Сухоруков, играя Замухрышкина и Гдова-старшего, двух аферистов, двух подставных лиц, обслуживающих компанию профессиональных шулеров, заставляет в финале тосковать. Персонажи уродливого маскарада, его и другие персонажи Гоголя, вынуждены существовать в кругу ряженых, уже никогда не выходя за его пределы. Уже никогда они не сбросят своих масок — только так они способны выжить: под масками навечно похоронены их лица. Однако Сухоруков все же на какие-то мгновения эти маски не то чтобы снимает, но как бы сдвигает, позволяя представить, какими бы могли стать его герои. Гдова-старшего он играет вообще меняя регистры. То есть он играет в Гдова, но вдруг в этой из корысти принятой на себя подлой роли прорывается острая тоска этого, в сущности, несчастного человека, тоскующего о семье, детях. Возможно, когда у него была и семья, и дети. А возможно, и не было… Но есть в нем живое страдание, только его надо скрывать, прятать. Иначе он лишится куска хлеба. Осознав возможность прокола, Гдов начинает как-то судорожно изображать богатенького глуповатого помещика, лоха, обобрать которого ловким шулерам ничего не стоит! Актер соединяет два противоположных момента, открывая странный и вместе с тем естественный синтез добра и зла в художественной кунсткамере Гоголя.

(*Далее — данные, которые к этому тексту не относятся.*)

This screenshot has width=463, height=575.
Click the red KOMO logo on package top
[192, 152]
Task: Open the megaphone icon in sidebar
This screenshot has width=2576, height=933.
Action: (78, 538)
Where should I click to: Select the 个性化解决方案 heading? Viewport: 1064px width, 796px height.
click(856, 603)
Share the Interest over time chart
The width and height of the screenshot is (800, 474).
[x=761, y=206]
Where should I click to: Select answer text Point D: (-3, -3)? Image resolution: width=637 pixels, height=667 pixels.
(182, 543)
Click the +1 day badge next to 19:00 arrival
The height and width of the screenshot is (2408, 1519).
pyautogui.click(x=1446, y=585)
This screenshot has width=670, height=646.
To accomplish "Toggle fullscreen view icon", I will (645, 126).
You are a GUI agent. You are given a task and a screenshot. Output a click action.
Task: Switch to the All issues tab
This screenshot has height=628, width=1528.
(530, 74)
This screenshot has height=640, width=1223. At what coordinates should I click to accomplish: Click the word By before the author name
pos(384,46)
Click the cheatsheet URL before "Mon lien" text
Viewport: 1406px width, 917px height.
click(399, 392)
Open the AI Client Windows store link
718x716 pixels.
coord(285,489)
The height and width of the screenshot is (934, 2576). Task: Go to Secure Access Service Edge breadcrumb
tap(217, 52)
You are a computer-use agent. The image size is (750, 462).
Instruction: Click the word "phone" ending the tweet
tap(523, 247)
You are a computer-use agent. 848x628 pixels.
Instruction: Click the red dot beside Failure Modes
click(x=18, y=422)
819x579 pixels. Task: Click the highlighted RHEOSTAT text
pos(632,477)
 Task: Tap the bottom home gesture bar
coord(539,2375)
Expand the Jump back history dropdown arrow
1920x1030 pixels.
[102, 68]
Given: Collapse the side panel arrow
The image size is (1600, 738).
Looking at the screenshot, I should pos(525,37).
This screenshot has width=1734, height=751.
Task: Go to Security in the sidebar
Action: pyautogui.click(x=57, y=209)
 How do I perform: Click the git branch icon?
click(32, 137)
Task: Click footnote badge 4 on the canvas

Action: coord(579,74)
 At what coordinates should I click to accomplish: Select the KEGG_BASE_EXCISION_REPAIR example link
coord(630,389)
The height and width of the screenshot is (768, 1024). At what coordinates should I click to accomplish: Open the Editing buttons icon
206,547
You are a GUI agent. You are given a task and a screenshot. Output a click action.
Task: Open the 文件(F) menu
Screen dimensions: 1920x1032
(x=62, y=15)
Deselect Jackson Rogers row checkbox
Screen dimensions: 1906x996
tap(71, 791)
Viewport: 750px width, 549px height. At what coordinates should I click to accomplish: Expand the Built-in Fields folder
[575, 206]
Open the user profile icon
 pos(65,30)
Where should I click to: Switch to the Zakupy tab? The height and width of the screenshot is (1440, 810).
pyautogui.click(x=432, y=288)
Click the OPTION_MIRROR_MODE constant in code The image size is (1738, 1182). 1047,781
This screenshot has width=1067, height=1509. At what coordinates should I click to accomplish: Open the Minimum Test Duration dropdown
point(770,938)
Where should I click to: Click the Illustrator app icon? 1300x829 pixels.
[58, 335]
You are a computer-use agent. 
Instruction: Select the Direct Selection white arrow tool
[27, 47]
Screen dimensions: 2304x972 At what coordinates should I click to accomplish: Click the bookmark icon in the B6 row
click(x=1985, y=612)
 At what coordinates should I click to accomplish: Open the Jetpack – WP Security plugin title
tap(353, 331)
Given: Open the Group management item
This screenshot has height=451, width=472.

С годами Сухорукова все больше тянет, манит такой органичный сплав, органичное сочетание вроде бы не сочетаемого. Для него это заложено в самой природе человека. Отсюда взрывы героев актера, потаенная душевная борьба, порой нелепая и для самого человека. Но противостоять ей он не в силах.
Все это Сухоруков с огромной, откровенной болью расскажет в роли злосчастного российского императора, «бедного, бедного Павла», как, в согласии с легендой, назвал Павла его великий прадед Петр I.
До этой работы Сухоруков много, неостановимо снимался. Предложения шли косяком, особенно после триумфа картин «Брат» и «Брат-2». При всем том Виктор Иванович оставался избирательным, далеко не всегда соглашаясь сниматься. Но и простоев себе не позволял.
Среди ролей тех лет, пожалуй, выделяется его Амбал в фильме Егора Кончаловского «Антикиллер». Этой работой Сухоруков как бы исчерпал одну из тем, которая довольно долго и заметно присутствовала в его ролях, доведя все до крайности, до последней точки. «Мой Амбал — нелюдь…» — актер точно определяет суть своего персонажа. И далее: «Меня заинтересовала роль некоего отрицательного персонажа-символа, воплощающего концентрированное зло. Тем более, что для меня самого эта картина очень символична и важна. На роли Амбала я решил закончить свою «криминальную» жизнь в кино».
Справедливости ради надо заметить, что окончательно не завершил: была еще и уже упоминавшаяся роль в «Жмурках». Наверное, она-то и подвела черту.
Картина «Бедный, бедный Павел» была давно задумана известным петербургским режиссером Виталием Мельниковым, им же был написан сценарий. Мельников готовил заглавную роль для выдающегося российского артиста Олега Борисова. Борисов умер в 1994 году, незадолго до этого он сыграл Павла I в одноименной пьесе Мережковского на сцене Театра Российской армии, кстати, сценарий Мельникова во многом опирался на эту пьесу.
С уходом Олега Борисова, актера «без кожи», мастера продуманного обострения в созданных им характерах, увлеченного героями, познающими сущность мира в ярких трагических эмоциях, трудно было представить в роли Павла I художника совершенно иного плана, иной творческой природы, совершенно иного, наконец, внешнего облика. Однако Виталий Мельников решился, убежденный, что Сухоруков сыграет Павла I. Сыграет с пафосом мучительного познания окружающего мира. Павел оказывается беззащитен перед ним. Перед самодержцем, который пытался навязать обществу некий эксперимент, за что заплатил собственной жизнью. Конечный смысл эксперимента — в традиции узнавания. А узнанной оказалась сама действительность, реальная жизнь, не подвластная ему, романтику, идеалисту. Ему — деспоту, взбалмошному, эксцентричному, нетерпимому… Простодушному страдальцу… Монарху, страстно желающему творить добро для своих подданных. Играл Сухоруков все это объемно, взрывчато, с упоением.